The Company and the Investor hereby agree that, as of the date hereof, paragraph 3 of the Letter of Intent shall be amended by deleting such paragraph 3 in its entirety and substituting in lieu thereof the following new paragraph 3:
"3. Public Statements; Confidentiality. Until consummation of the transactions contemplated hereby, except as required by applicable law or regulatory authority or except to the extent already disclosed in a public announcement that was not made in breach of this letter of intent, none of the Companies or any of their respective shareholders, officers, directors, affiliates, representatives, investment bankers (including North Point Advisors, LLC ("NPA") and Xxxxxxx Xxxxx & Associates), business brokers or agents nor Investor or any of its shareholders, officers, directors, affiliates, representatives, investment bankers, business brokers or agents, in each case without the prior consent of Investor and the Company, respectively, will disclose to any other person (other than the Company's and Investor's advisors, accountants, lawyers and other professionals who are involved in the transaction contemplated herein), (i) the fact that discussions or negotiations are taking place concerning a possible transaction between the Company and Investor or (ii) any of the terms or conditions contained in this letter of intent or the definitive documents, or discussed or proposed in negotiations between the Company and the Investor after the date hereof.

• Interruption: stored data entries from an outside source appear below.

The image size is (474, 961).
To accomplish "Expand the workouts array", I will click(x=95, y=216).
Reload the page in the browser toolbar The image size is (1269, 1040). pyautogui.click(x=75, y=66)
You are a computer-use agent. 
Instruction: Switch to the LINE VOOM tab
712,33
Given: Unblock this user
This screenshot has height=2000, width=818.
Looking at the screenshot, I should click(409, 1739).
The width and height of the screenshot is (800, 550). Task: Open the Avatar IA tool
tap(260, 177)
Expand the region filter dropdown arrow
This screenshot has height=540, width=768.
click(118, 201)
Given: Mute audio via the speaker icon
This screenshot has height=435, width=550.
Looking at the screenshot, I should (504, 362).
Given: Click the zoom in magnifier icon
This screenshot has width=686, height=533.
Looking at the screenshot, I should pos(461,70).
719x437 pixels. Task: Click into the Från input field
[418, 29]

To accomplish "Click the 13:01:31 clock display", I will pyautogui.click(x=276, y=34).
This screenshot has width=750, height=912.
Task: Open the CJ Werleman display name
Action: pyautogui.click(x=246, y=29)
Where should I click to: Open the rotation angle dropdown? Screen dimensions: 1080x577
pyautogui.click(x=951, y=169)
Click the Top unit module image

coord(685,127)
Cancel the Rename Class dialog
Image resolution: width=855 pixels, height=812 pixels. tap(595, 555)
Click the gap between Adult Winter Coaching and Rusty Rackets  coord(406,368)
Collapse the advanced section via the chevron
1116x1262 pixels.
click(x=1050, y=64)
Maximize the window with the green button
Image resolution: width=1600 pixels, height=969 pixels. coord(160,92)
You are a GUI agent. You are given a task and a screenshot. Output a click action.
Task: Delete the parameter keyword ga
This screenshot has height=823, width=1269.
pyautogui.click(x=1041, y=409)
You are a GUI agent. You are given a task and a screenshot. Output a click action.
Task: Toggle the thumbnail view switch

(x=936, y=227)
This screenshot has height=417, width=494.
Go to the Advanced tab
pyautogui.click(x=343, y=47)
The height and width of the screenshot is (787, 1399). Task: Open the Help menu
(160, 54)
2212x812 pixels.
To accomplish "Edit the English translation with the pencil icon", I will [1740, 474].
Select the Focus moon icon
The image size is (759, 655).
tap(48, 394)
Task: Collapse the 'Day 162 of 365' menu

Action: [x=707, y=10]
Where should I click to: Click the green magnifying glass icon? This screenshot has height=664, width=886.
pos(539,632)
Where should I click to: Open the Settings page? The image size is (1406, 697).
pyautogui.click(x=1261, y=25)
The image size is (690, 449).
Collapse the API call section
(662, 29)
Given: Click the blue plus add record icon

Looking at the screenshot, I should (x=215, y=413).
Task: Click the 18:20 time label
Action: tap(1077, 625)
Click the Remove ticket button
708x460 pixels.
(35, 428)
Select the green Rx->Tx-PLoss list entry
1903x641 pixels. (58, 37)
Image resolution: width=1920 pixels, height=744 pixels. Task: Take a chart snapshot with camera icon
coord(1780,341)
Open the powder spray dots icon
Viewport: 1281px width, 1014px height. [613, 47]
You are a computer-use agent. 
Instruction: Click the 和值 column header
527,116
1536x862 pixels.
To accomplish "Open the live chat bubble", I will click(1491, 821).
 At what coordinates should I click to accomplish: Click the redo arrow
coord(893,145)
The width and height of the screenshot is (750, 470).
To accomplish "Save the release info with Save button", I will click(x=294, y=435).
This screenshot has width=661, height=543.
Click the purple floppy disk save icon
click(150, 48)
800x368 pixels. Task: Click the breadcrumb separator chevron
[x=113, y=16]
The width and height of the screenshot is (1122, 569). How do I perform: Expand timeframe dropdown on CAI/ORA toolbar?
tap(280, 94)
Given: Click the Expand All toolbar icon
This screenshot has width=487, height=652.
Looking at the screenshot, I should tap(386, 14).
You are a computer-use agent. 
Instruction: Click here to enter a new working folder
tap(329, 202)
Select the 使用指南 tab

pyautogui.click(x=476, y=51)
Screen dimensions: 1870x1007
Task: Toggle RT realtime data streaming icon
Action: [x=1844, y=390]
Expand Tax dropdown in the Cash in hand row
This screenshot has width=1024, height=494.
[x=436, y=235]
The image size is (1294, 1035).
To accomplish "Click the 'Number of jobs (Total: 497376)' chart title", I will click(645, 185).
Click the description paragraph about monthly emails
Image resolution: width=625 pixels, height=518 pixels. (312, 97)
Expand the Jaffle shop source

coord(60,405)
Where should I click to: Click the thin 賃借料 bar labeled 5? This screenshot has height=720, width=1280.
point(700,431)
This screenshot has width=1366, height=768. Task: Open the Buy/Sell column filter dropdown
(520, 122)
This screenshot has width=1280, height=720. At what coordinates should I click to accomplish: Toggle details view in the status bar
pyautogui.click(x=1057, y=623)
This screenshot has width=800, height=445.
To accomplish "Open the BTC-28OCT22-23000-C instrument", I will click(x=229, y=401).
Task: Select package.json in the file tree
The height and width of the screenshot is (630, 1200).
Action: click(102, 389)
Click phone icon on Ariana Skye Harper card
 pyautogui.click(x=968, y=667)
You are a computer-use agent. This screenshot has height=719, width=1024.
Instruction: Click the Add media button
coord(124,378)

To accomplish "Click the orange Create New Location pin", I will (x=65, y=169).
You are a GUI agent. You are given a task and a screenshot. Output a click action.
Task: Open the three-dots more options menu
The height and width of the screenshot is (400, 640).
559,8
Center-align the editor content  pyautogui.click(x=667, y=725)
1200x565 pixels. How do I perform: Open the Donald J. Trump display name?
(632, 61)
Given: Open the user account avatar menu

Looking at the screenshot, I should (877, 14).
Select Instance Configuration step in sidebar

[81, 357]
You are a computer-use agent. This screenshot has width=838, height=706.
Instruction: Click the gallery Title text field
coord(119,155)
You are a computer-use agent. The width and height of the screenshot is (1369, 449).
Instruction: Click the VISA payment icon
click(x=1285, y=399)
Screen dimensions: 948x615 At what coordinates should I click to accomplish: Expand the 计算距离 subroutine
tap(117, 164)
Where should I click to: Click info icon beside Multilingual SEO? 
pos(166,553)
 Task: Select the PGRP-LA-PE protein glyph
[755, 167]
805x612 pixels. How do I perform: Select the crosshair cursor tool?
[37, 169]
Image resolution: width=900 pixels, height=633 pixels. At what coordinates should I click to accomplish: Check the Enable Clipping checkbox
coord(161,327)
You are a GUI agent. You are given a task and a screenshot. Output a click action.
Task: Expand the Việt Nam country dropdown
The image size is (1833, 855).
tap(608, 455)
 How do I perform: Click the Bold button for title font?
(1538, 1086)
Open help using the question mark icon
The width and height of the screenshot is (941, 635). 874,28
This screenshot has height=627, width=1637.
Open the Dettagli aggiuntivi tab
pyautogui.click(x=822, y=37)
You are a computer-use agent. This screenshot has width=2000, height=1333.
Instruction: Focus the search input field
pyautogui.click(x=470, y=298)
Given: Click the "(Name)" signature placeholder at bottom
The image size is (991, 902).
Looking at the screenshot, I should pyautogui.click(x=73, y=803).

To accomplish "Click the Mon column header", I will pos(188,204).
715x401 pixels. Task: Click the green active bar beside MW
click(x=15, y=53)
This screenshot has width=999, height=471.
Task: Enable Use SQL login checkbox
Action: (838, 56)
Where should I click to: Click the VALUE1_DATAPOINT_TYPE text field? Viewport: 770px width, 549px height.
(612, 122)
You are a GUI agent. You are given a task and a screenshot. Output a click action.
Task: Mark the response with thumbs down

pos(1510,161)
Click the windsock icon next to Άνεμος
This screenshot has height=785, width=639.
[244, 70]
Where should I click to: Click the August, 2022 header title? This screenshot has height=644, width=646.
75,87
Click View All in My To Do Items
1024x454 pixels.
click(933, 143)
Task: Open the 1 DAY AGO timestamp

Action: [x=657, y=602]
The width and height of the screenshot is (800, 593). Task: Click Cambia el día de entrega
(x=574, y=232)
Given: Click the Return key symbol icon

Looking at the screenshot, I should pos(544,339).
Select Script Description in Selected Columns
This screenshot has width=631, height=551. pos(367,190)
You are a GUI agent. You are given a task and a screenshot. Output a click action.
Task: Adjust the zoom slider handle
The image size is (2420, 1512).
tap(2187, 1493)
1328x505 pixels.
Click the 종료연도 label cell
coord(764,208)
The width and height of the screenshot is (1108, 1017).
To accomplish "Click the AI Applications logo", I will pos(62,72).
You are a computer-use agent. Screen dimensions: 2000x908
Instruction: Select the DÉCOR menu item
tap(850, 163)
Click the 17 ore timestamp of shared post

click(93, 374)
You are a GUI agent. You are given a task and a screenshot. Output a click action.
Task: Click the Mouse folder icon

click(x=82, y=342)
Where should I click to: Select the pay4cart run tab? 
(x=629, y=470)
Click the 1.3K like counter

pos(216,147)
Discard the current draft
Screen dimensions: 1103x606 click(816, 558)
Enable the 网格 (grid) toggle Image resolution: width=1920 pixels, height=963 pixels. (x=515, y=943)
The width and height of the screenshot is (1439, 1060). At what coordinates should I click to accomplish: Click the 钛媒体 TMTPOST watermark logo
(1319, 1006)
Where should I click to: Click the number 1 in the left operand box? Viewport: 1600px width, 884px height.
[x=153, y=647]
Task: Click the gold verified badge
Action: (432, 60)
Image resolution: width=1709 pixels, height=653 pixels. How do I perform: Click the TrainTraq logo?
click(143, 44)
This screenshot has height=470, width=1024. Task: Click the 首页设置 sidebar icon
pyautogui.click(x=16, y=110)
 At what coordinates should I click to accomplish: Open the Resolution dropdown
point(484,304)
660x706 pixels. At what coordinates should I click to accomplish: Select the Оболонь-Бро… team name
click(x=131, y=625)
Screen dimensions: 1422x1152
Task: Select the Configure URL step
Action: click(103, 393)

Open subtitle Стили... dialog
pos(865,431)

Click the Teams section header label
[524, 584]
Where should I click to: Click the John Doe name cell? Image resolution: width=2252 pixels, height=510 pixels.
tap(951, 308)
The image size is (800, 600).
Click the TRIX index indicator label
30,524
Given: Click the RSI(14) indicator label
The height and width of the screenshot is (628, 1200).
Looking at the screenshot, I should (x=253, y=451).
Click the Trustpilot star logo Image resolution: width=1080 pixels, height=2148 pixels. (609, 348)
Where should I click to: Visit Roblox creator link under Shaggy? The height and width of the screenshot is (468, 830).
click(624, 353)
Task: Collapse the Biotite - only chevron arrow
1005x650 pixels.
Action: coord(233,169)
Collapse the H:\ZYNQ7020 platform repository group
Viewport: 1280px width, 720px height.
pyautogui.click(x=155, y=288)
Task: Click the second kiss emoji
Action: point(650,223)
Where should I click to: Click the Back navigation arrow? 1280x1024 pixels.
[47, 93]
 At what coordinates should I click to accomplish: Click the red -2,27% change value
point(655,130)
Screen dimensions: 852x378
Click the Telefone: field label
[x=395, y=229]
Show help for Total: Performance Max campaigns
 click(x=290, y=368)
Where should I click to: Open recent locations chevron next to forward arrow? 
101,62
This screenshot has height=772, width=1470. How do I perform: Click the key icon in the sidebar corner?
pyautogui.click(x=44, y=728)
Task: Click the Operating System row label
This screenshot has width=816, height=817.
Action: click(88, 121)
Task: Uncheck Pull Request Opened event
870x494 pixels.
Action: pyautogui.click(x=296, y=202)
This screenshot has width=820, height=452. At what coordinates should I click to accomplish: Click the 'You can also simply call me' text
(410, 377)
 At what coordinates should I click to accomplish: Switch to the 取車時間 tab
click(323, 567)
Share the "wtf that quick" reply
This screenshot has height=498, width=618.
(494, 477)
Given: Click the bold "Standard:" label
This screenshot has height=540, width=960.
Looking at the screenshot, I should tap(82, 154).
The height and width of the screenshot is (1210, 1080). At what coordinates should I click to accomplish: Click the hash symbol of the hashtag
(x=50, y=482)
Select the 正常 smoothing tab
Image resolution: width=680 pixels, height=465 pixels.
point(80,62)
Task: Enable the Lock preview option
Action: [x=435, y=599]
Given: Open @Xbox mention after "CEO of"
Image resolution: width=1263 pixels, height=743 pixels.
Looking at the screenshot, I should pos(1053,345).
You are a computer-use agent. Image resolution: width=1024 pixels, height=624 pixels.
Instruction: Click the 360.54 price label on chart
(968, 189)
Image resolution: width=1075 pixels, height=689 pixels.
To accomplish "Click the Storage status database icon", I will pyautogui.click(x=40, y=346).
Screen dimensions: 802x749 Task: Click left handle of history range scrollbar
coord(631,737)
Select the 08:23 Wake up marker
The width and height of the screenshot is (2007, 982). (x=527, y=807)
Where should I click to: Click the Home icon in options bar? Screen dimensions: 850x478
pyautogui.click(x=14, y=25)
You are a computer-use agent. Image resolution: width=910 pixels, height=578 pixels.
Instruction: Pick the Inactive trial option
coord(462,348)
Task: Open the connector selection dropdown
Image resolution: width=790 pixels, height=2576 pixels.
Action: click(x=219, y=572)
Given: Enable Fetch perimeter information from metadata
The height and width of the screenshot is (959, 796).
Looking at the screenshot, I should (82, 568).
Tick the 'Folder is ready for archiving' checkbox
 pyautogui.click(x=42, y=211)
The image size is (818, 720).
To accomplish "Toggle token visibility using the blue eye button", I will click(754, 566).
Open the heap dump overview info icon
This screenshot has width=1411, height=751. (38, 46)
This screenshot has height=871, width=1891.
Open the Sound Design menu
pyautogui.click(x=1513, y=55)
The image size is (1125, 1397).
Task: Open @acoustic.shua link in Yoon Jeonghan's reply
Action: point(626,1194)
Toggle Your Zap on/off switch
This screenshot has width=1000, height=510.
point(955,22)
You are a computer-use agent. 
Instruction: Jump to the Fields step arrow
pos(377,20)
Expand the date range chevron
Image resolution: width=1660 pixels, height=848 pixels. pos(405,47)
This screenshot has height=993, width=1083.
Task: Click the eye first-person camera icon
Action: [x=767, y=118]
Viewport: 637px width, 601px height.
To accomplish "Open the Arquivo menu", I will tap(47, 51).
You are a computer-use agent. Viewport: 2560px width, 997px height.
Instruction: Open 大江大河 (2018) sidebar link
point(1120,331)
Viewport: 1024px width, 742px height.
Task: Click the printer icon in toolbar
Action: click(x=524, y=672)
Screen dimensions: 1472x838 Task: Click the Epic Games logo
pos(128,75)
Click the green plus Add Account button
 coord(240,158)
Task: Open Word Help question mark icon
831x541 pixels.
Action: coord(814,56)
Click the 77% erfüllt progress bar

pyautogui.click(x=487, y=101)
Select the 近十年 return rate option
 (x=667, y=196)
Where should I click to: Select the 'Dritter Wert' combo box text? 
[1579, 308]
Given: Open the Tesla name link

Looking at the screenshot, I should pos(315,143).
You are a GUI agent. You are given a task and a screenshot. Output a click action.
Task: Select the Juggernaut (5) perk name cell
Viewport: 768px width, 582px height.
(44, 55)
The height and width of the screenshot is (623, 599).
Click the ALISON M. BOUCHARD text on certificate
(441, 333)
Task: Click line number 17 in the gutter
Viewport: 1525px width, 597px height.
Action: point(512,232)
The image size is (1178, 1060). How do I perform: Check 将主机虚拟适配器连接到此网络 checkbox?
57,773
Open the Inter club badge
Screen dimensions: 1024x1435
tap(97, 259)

All information exchanged by the parties in connection with the due diligence investigation and the negotiation and consummation of the transactions contemplated hereby shall be subject to the terms of this letter of intent and the Confidentiality Agreement, dated December 19, 2005, between the Investor and the Company. Any disclosure that the Board of Directors (as defined in paragraph 4(b)) is required to make by law or regulatory authority will not constitute a violation of this letter of intent."
Except as expressly set forth herein, this letter agreement does not constitute an amendment, modification or waiver of any term or condition of the Letter of Intent, and all such terms and conditions shall remain in full force and effect and are hereby ratified and confirmed in all respects.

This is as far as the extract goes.